Tuesday, March 12, 2013
U.S. Congress urged to pass voting power changes for IMF
WASHINGTON (Reuters) - More than 130 academics and global policy pundits urged the U.S. Congress on Monday to approve delayed changes in voting powers in the International Monetary Fund and warned that failure to do so would diminish U.S. influence in the global financial lender.
The reforms were approved by the IMF in 2010 in a historic deal that makes China the third-largest voting member in the IMF after the United States and Japan. It also boosts the influence of other emerging economies, like India and Brazil, and supports IMF board changes, which reduce Western Europe's dominance.
The U.S. Capitol Building is pictured in Washington, February 27, 2013. REUTERS/Jason Reed |
The reforms, however, need congressional approval because they involve making permanent a $65 billion (43.6 billion pounds) U.S. contribution to the Fund. That is a politically sensitive given the tense U.S. budget environment in Washington and sweeping government spending cuts that came into effect from March 1.
In a letter to John Boehner, the speaker of the House of Representatives, and Senate Majority Leader Harry Reid, the pundits emphasized the importance of the IMF's role in the world economy and the influence of the United States as its largest member country.
"Additional quota resources for the IMF are essential to preserve its central role in a global financial system that benefits the United States," the letter said.

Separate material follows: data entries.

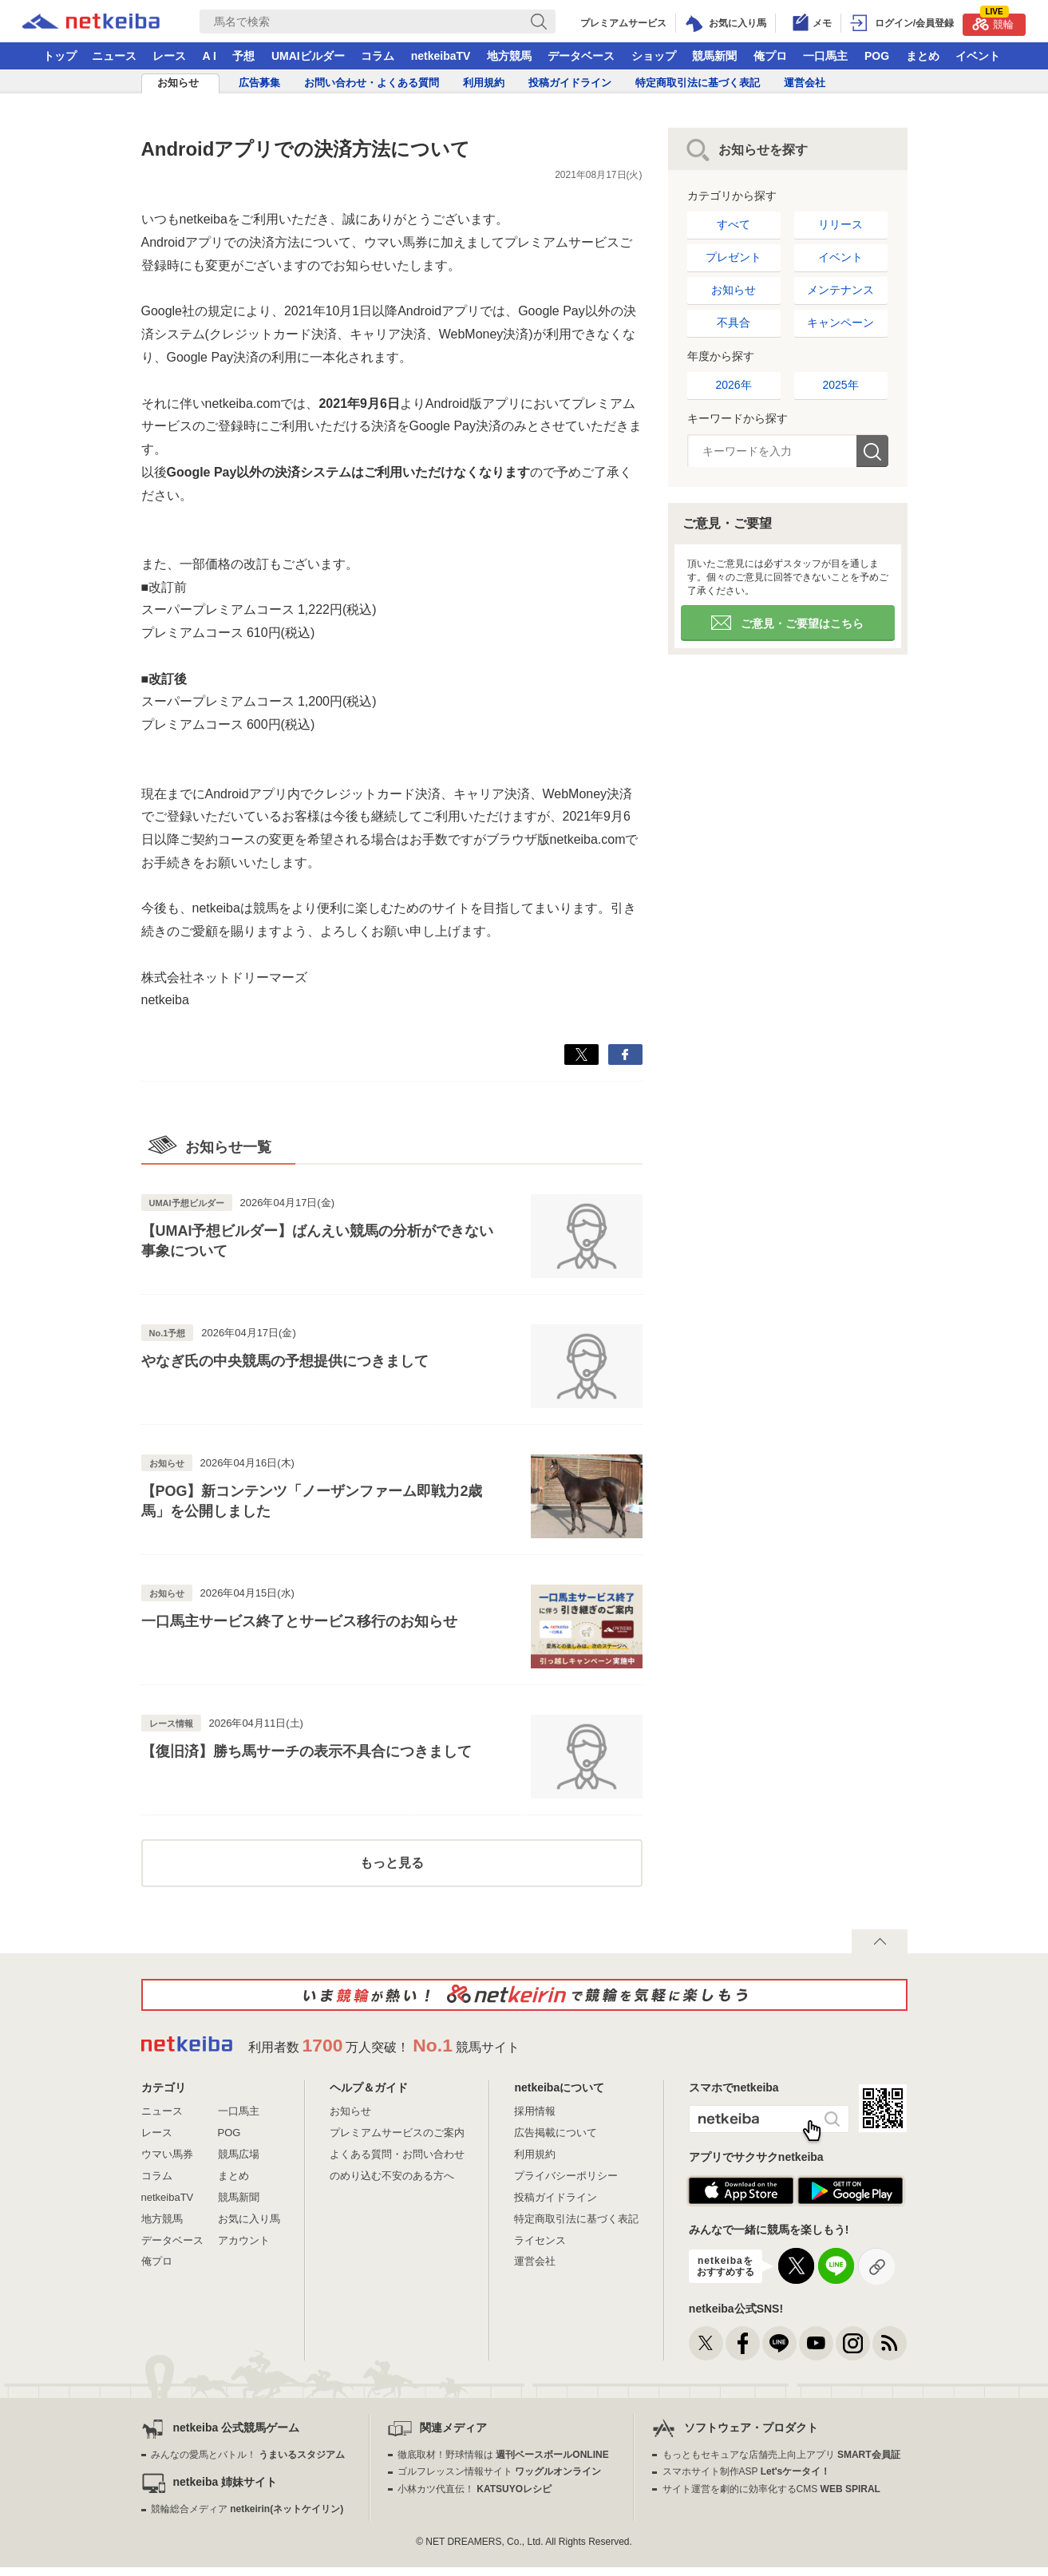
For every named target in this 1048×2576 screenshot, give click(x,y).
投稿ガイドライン (569, 83)
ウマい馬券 (167, 2154)
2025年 (840, 384)
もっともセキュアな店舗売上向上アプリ (781, 2454)
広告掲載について (555, 2133)
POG (876, 55)
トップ (60, 55)
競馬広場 (238, 2154)
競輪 (993, 22)
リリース (840, 224)
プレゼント (733, 257)
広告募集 (259, 83)
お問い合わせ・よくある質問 (371, 83)
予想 (243, 55)
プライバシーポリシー (566, 2176)
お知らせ (178, 83)
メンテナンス (840, 289)
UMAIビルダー (308, 55)
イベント (977, 55)
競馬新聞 (714, 55)
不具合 (733, 322)
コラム (377, 55)
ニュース (114, 55)
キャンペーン (840, 322)
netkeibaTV (441, 55)
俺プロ (770, 55)
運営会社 (804, 83)
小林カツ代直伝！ (474, 2489)
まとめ (922, 55)
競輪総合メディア (247, 2509)
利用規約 (483, 83)
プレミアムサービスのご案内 (397, 2133)
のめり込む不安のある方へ (392, 2176)
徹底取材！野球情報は (503, 2454)
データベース (581, 55)
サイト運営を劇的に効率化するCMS (771, 2489)
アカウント (244, 2240)
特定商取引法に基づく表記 (697, 83)
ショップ (653, 55)
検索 (872, 451)
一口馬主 (825, 55)
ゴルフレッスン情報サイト (499, 2471)
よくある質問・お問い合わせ (397, 2154)
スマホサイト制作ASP (746, 2471)
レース (169, 55)
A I (209, 55)
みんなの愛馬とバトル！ (248, 2454)
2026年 (733, 384)
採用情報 (535, 2111)
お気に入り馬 (249, 2219)
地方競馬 (509, 55)
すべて (733, 224)
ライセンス (540, 2240)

"Realignment of IMF quota shares, while preserving U.S. influence in the IMF, will enable the IMF to respond to shifts in the global economy, involving emerging powers more deeply in the institution and avoiding their disengagement.
"Positive action by the U.S. Congress on both elements will also unlock financial contributions from other countries."
The U.S. Treasury requested a provision to be inserted into pending legislation but it was rejected by the Republican-controlled House.
The Democratic-controlled Senate could still include the request in its version of the funding bill, according to congressional aides. Senate approval would give it a good chance of inclusion in the final bill after the two chambers work out their differences.
If the request is rejected, the $65 billion would remain locked in the IMF crisis fund, known as the New Arrangements to Borrow, until the end of the fiscal year. IMF reform would also be delayed, adding to frustrations by emerging economies which have long pushed for their growing clout in the world economy to be reflected in greater IMF voting power.
Signatures include Tim Adams, former under-secretary of the U.S. Treasury; Martin Baily, ex-chairman of the Council of Economic Advisers; Ken Rogoff, former IMF chief economist now at Harvard University; John Sewell, former president of the Overseas Development Council; Jo Marie Griesgraber, executive director of New Rules for Global Finance; Gawain Kripke, policy advisor for Oxfam American; Christopher Padilla, former undersecretary of commerce for international trade; Robert Richter, producer of The Money Lenders; and James G. Wallar, ex US Treasury attaché to Iraq, EU, Afghanistan, Russia and Germany.
Last week, 19 high-level U.S. officials, executives and legislators wrote a similar letter, urging lawmakers to pass the legislation to maintain overall U.S. leadership in the IMF.